• **GIVEN PROBLEM**:
Repeat every line of the material below word for word, in the same order.

[Collected data]
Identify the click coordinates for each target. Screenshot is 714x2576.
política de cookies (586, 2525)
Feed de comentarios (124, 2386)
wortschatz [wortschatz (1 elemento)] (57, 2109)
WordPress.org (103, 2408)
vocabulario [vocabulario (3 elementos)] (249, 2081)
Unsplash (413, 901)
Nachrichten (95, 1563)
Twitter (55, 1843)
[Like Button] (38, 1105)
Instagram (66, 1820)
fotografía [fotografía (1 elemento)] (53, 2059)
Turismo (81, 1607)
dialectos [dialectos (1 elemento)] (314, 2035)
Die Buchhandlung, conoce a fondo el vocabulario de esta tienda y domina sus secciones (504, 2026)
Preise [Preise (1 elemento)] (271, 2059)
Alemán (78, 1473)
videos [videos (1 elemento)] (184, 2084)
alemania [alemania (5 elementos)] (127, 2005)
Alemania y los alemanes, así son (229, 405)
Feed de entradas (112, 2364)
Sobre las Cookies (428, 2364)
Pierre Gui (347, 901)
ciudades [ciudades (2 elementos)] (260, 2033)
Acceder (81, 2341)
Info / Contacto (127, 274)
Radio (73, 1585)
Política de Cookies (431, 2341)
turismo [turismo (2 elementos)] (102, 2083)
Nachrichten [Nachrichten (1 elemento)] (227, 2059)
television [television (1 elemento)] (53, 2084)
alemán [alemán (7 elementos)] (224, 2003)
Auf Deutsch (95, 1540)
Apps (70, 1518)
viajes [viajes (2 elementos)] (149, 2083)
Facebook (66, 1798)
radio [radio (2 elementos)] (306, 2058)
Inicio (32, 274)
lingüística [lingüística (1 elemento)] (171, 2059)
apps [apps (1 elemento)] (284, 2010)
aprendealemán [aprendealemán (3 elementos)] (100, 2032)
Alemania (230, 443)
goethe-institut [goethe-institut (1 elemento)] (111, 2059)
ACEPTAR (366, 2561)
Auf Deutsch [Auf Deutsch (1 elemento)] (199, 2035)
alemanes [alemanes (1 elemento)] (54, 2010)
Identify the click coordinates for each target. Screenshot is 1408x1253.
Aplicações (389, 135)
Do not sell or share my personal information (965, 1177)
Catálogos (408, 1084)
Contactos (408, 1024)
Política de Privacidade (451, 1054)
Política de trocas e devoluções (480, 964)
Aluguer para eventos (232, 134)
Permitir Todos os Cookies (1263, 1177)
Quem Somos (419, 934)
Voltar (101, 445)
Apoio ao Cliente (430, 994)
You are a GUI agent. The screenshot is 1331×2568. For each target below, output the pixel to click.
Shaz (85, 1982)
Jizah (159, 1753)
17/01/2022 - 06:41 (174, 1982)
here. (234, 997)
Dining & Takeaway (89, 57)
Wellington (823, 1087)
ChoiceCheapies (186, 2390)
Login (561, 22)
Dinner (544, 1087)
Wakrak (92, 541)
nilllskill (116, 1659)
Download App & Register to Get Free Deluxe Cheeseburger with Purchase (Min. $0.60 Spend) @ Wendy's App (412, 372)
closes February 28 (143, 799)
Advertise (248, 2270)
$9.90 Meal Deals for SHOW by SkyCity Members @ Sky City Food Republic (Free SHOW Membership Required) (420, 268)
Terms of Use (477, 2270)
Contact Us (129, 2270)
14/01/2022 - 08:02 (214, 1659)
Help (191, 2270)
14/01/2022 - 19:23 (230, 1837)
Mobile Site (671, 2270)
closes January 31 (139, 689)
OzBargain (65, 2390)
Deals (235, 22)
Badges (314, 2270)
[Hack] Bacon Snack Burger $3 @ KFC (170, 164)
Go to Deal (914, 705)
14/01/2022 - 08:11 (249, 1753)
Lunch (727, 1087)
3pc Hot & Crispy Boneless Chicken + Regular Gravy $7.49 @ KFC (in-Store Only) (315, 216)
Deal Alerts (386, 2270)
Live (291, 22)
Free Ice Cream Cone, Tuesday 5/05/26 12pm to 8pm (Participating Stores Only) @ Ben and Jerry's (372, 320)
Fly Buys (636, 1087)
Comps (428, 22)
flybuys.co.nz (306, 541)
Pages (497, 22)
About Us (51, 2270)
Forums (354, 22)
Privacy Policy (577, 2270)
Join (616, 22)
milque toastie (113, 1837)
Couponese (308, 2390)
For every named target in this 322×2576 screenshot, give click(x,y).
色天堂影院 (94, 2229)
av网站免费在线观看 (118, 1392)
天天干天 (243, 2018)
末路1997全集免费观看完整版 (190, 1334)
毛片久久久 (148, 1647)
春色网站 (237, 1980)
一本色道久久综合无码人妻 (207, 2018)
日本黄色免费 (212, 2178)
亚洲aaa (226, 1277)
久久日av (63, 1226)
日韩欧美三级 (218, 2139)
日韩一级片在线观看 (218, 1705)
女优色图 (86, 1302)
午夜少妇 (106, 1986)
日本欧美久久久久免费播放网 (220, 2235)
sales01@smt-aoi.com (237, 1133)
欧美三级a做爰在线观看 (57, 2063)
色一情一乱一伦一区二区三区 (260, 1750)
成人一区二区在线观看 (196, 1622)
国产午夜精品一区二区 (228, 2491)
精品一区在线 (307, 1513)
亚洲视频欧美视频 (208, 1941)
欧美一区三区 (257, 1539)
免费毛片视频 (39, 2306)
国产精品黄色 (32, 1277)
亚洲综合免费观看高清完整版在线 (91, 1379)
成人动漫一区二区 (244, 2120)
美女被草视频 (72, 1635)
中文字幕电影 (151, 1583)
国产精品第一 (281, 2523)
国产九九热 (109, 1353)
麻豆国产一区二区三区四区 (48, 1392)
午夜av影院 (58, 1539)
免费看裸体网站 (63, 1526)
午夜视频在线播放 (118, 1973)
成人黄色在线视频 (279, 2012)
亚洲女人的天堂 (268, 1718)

• **OUTPUT OF THE TASK**:
Identify the click coordinates for each target. Screenshot is 714x2576.
política de cookies (586, 2525)
Feed de comentarios (124, 2386)
wortschatz [wortschatz (1 elemento)] (57, 2109)
WordPress.org (103, 2408)
vocabulario [vocabulario (3 elementos)] (249, 2081)
Unsplash (413, 901)
Nachrichten (95, 1563)
Twitter (55, 1843)
[Like Button] (38, 1105)
Instagram (66, 1820)
fotografía [fotografía (1 elemento)] (53, 2059)
Turismo (81, 1607)
dialectos [dialectos (1 elemento)] (314, 2035)
Die Buchhandlung, conoce a fondo el vocabulario de esta tienda y domina sus secciones (504, 2026)
Preise [Preise (1 elemento)] (271, 2059)
Alemán (78, 1473)
videos [videos (1 elemento)] (184, 2084)
alemania [alemania (5 elementos)] (127, 2005)
Alemania y los alemanes, así son (229, 405)
Feed de entradas (112, 2364)
Sobre las Cookies (428, 2364)
Pierre Gui (347, 901)
ciudades [ciudades (2 elementos)] (260, 2033)
Acceder (81, 2341)
Info / Contacto (127, 274)
Radio (73, 1585)
Política de Cookies (431, 2341)
turismo [turismo (2 elementos)] (102, 2083)
Nachrichten [Nachrichten (1 elemento)] (227, 2059)
television [television (1 elemento)] (53, 2084)
alemán [alemán (7 elementos)] (224, 2003)
Auf Deutsch (95, 1540)
Apps (70, 1518)
viajes [viajes (2 elementos)] (149, 2083)
Facebook (66, 1798)
radio [radio (2 elementos)] (306, 2058)
Inicio (32, 274)
lingüística [lingüística (1 elemento)] (171, 2059)
apps [apps (1 elemento)] (284, 2010)
aprendealemán [aprendealemán (3 elementos)] (100, 2032)
Alemania (230, 443)
goethe-institut [goethe-institut (1 elemento)] (111, 2059)
ACEPTAR (366, 2561)
Auf Deutsch [Auf Deutsch (1 elemento)] (199, 2035)
alemanes [alemanes (1 elemento)] (54, 2010)
Identify the click coordinates for each target. Screenshot is 1408x1253.
Aplicações (389, 135)
Do not sell or share my personal information (965, 1177)
Catálogos (408, 1084)
Contactos (408, 1024)
Política de Privacidade (451, 1054)
Política de trocas e devoluções (480, 964)
Aluguer para eventos (232, 134)
Permitir Todos os Cookies (1263, 1177)
Quem Somos (419, 934)
Voltar (101, 445)
Apoio ao Cliente (430, 994)
You are a GUI agent. The screenshot is 1331×2568. For each target below, output the pixel to click.
Shaz (85, 1982)
Jizah (159, 1753)
17/01/2022 - 06:41 (174, 1982)
here. (234, 997)
Dining & Takeaway (89, 57)
Wellington (823, 1087)
ChoiceCheapies (186, 2390)
Login (561, 22)
Dinner (544, 1087)
Wakrak (92, 541)
nilllskill (116, 1659)
Download App & Register to Get Free Deluxe Cheeseburger with Purchase (Min. $0.60 Spend) @ Wendy's App (412, 372)
closes February 28 (143, 799)
Advertise (248, 2270)
$9.90 Meal Deals for SHOW by SkyCity Members @ Sky City Food Republic (Free SHOW Membership Required) (420, 268)
Terms of Use (477, 2270)
Contact Us (129, 2270)
14/01/2022 - 08:02 (214, 1659)
Help (191, 2270)
14/01/2022 - 19:23 (230, 1837)
Mobile Site (671, 2270)
closes January 31 (139, 689)
OzBargain (65, 2390)
Deals (235, 22)
Badges (314, 2270)
[Hack] Bacon Snack Burger $3 @ KFC (170, 164)
Go to Deal (914, 705)
14/01/2022 - 08:11 (249, 1753)
Lunch (727, 1087)
3pc Hot & Crispy Boneless Chicken + Regular Gravy $7.49 @ KFC (in-Store Only) (315, 216)
Deal Alerts (386, 2270)
Live (291, 22)
Free Ice Cream Cone, Tuesday 5/05/26 12pm to 8pm (Participating Stores Only) @ Ben and Jerry's (372, 320)
Fly Buys (636, 1087)
Comps (428, 22)
flybuys.co.nz (306, 541)
Pages (497, 22)
About Us (51, 2270)
Forums (354, 22)
Privacy Policy (577, 2270)
Join (616, 22)
milque toastie (113, 1837)
Couponese (308, 2390)
For every named target in this 322×2576 screenshot, give click(x,y).
色天堂影院 (94, 2229)
av网站免费在线观看 (118, 1392)
天天干天 (243, 2018)
末路1997全集免费观看完整版 (190, 1334)
毛片久久久 (148, 1647)
春色网站 (237, 1980)
一本色道久久综合无码人妻 (207, 2018)
日本黄色免费 (212, 2178)
亚洲aaa (226, 1277)
久久日av (63, 1226)
日韩欧美三级 (218, 2139)
日韩一级片在线观看 (218, 1705)
女优色图 (86, 1302)
午夜少妇 (106, 1986)
日本欧美久久久久免费播放网 (220, 2235)
sales01@smt-aoi.com (237, 1133)
欧美三级a做爰在线观看 (57, 2063)
色一情一乱一伦一区二区三区 (260, 1750)
成人一区二区在线观看 (196, 1622)
国产午夜精品一区二区 (228, 2491)
精品一区在线 (307, 1513)
亚洲视频欧美视频 (208, 1941)
欧美一区三区 (257, 1539)
免费毛片视频 (39, 2306)
国产精品黄色 (32, 1277)
亚洲综合免费观看高清完整版在线 (91, 1379)
成人动漫一区二区 (244, 2120)
美女被草视频 (72, 1635)
中文字幕电影 (151, 1583)
国产精品第一 (281, 2523)
国产九九热 (109, 1353)
麻豆国产一区二区三区四区 (48, 1392)
午夜av影院 (58, 1539)
免费看裸体网站 (63, 1526)
午夜视频在线播放 (118, 1973)
成人黄色在线视频 (279, 2012)
亚洲女人的天堂 (268, 1718)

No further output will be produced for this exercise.